A Quarta Cena, “Em várias línguas e lugares ao mesmo tempo: projetando, novamente,
a cena”, o autor começa nos mostrando uma afirmação de Franco Moretti “Penso que é tempo
de que voltemos à antiga ambição da Weltliteratur: afinal, a literatura ao nosso redor é agora,
sem dúvida, um sistema planetário. A questão não é realmente o que devemos fazer, a questão
é como fazê-lo”. Depois (em tradução de nosso próprio autor) ele analisa e nos expõe as ideias
de Moretti acerca da literatura mundial, quando Moretti considera que a “literatura mundial”
não é um “objeto”, mas um “problema” e quando Moretti diz que a hipótese necessária para
lidar com esse problema se encontra na ideia do “sistema mundo” de Wallerstein (e via
Wallerstein em Braudel) um sistema que é simuladamente uno y desigual. Logo a seguir o
autor discute as ideias de Moretti, retorna a trazer partes do que Moretti diz acerca dessa
discussão, e cita Goethe quando diz que Moretti introduz metáforas que tentam resolver a
oposição proposta por ele (literatura nacional versus literatura mundial). Continuando, nosso
autor volta a raciocinar nas ideias de Moretti citando outros autores que ele se aproxima ou se
opõe, como: Saskia Sassen e Volpi, respectivamente. Como penúltimo assunto o autor traz
uma afirmação de Emily Apter (2003) a respeito de Moretti e não somente a ele, mas a
respeito de outros paradigmas também como: “Literatura global”, Cosmopolitismo, Literatura
mundial, Transnacionalismo literário, Estudos pós-coloniais e estudos diaspóricos; e discute
sobre esses assuntos relacionando-os com a Weltliteratur e outros aspectos. Por fim nesse
penúltimo assunto ele chega a uma conclusão em questão do que fazer com a narrativa
contemporânea na América Latina, relacionando ideias de Moretti, Volpi e outros. E o último
assunto dessa quarta e última parte o autor discute sobre o tema dos universais (implícito
desde o início na noção formulada por Goethe de Weltliteratur), questionando se é isto, o que
queremos dizer quando dizemos que algo é universal? Ou o que tem valor ou significado
universal? E nos mostra em sua própria tradução, afirmações de Butler, Laclau e Zizek. A
partir disso o nosso autor raciocina com as ideias de Blutler e trás vários outros autores e
pensadores para reforçar e chegar em alguma conclusão a cerca desse assunto. Nessa quarta
parte vemos que o autor de fato realizou um ótimo trabalho, nos trouxe muita informação para
se basear, fundamentar e exemplificar suas ideias e discussões. A quantidade de autores
citados é excelente por que realmente faz com que seu leitor seja convencido pelos nomes
fortes de grandes autores. Os trechos trazidos dos textos dos autores que ele explicita nessa
obra são bem discutidos, destrinchados e relacionados de maneira muito inteligente ao
fortificar e concluir suas ideias. Esta quarta parte requer mais atenção dos leitores ao lê-la,
porque possui uma grande quantidade de informações e raciocínios, e obviamente requer um
alto conhecimento prévio do assunto aqui tratado.

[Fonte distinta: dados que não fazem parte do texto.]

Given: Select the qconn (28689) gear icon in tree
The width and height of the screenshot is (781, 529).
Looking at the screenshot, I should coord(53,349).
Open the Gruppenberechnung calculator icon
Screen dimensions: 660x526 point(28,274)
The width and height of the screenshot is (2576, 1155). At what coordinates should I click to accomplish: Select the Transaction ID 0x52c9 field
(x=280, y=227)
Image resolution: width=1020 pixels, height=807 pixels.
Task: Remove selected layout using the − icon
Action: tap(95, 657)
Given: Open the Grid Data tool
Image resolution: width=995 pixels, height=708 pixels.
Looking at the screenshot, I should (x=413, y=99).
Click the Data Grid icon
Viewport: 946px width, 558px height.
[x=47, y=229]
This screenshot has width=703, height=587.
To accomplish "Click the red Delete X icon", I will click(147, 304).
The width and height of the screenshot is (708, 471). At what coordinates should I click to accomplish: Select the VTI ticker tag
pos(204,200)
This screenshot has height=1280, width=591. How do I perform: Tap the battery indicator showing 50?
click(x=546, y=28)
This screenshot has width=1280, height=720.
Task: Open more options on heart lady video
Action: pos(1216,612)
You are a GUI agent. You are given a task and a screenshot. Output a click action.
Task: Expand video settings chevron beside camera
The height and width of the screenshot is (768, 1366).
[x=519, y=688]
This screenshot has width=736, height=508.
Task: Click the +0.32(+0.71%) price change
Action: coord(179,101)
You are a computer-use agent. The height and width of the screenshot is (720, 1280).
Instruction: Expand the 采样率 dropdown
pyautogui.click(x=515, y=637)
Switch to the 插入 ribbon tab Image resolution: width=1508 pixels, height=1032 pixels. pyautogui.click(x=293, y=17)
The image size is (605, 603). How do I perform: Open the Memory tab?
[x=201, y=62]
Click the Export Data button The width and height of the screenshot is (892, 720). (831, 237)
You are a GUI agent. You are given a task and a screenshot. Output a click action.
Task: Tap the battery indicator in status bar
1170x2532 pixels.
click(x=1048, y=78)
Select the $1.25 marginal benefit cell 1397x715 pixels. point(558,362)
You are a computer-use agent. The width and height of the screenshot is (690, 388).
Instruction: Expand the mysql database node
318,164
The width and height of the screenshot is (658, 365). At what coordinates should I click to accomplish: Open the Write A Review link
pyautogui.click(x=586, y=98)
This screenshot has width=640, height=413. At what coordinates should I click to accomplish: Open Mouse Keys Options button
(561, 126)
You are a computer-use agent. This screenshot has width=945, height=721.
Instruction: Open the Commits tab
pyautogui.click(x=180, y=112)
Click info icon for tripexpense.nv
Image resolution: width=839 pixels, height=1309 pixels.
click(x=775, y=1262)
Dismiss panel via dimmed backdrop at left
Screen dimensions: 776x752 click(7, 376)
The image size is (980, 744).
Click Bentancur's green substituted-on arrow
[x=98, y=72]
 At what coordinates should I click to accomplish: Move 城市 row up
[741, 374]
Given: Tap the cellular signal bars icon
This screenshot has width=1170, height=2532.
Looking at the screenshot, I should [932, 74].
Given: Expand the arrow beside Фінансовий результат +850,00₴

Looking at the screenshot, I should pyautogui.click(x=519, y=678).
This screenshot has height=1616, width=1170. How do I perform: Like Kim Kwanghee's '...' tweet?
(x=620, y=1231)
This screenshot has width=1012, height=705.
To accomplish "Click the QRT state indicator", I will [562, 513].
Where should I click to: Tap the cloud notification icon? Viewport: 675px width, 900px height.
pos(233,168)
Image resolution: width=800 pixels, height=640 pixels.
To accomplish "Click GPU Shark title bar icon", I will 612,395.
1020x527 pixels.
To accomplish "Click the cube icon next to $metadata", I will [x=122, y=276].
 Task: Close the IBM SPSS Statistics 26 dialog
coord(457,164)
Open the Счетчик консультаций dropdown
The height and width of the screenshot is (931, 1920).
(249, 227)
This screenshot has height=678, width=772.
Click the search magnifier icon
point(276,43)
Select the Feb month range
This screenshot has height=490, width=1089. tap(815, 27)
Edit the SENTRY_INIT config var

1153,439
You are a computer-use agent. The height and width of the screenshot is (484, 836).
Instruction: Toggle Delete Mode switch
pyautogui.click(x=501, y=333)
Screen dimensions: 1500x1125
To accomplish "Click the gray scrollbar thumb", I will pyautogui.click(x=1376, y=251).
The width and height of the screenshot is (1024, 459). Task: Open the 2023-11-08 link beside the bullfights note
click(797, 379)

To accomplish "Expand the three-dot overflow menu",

Este ensaio tem bons argumentos para mostrar como uma literatura nacional se torna
uma literatura universal, trazendo também um escopo histórico para fundamentar a
argumentação. Podemos ver que o Weltliteratur é uma comunicação intercultural, onde se
aparece o que há de comum entre as diferentes culturas, sem que se extinga a personalidade
que se baseia em diferenças nacionais, ou seja, o texto não fundamenta em ideias de
homogeneização cultural, onde uma cultura é superior a outras. Mesmo sendo um bom ensaio,
ele não é uma leitura para leigos, pois é necessário ter um conhecimento do assunto para que
possa entendê-lo em sua totalidade, principalmente na quarta cena que é mais complexa.